I’m currently studying the juce-Convolution, currently only the internal ConvolutionEngine-struct.
The algorithm has a special adaption to user bigger chunks of impulse data (relative to input data) when used with smaller buffer sizes "blockSize > 128”. It uses then FFT-blocks which are 4x bigger than the block-size instead of 2x bigger.
In this case more overlap data is created, which is preserved for later operations.
I see theoretical benefit from it, but only if the impulse-response is at least four times bigger than the block-size (in my simplified model I assume that FFT-calculation time is proportional to the FFT-size, and the engine is fed with optimal aligned input-blocks)
fftSize = BlockSize * 2
processingTime = roundup(IRSize / BlockSize) * fftSize
Vs adapted
fftSize = BlockSize * 4
processingTime = roundup(IRSize / (fftSize-blockSize)) * fftSize
Imho the condition for this adaption should not dependent on the size of the block "blockSize > 128”, instead it should be “irsamples > (blocksize * 4)

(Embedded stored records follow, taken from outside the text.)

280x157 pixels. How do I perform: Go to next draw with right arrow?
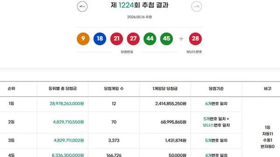click(196, 7)
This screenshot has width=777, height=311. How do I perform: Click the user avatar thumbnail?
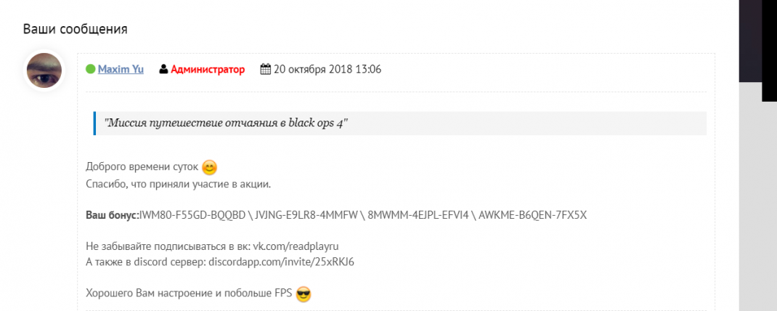click(x=44, y=71)
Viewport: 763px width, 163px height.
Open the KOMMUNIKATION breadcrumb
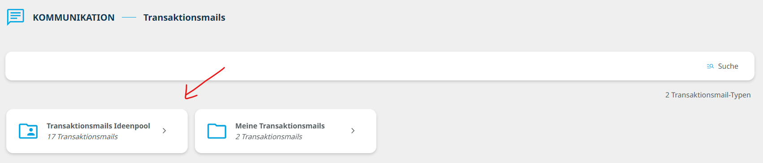[73, 18]
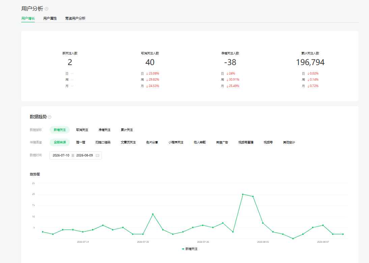The image size is (369, 263).
Task: Filter channel by 文章页关注
Action: coord(128,142)
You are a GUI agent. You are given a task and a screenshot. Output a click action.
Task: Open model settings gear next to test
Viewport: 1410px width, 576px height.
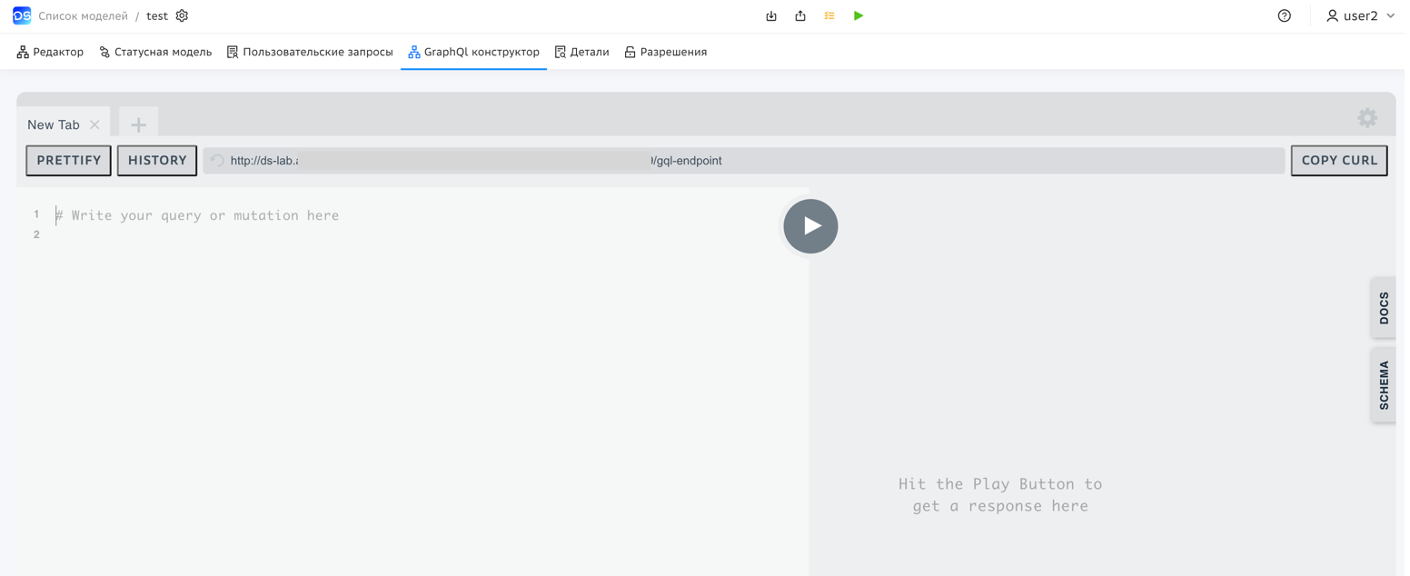click(182, 15)
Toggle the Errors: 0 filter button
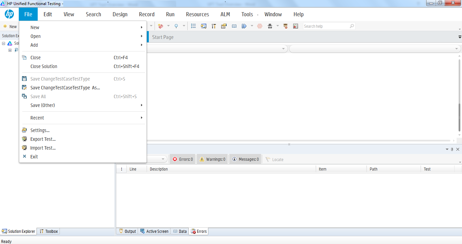 (182, 159)
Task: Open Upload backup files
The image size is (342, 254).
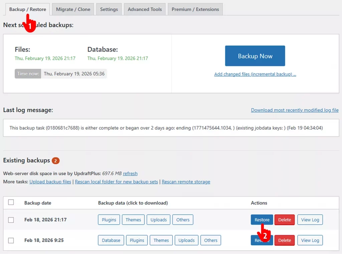Action: [50, 182]
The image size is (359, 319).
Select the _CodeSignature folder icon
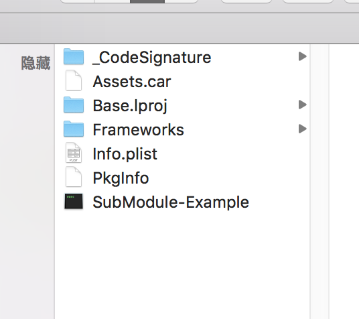74,56
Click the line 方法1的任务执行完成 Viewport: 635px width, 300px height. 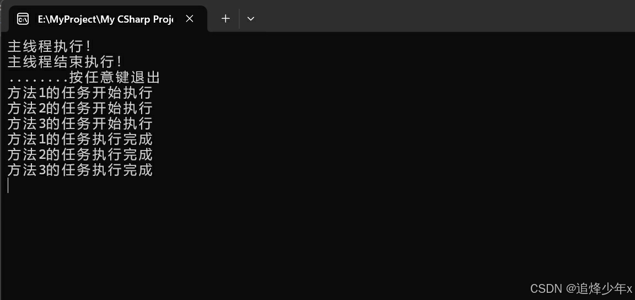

These are theoretical thoughts, probably only @reuk and @fr810 can say something about it, because they wrote the engine
struct ConvolutionEngine
{
ConvolutionEngine (const float* samples,
size_t numSamples,
size_t maxBlockSize)
: blockSize ((size_t) nextPowerOfTwo ((int) maxBlockSize)),
fftSize (blockSize > 128 ? 2 * blockSize : 4 * blockSize),
fftObject (std::make_unique<FFT> (roundToInt (std::log2 (fftSize)))),
numSegments (numSamples / (fftSize - blockSize) + 1u),
numInputSegments ((blockSize > 128 ? numSegments : 3 * numSegments)),
PS:
Is it planned to transform the whole engine to use templates to support double-precision in the near future?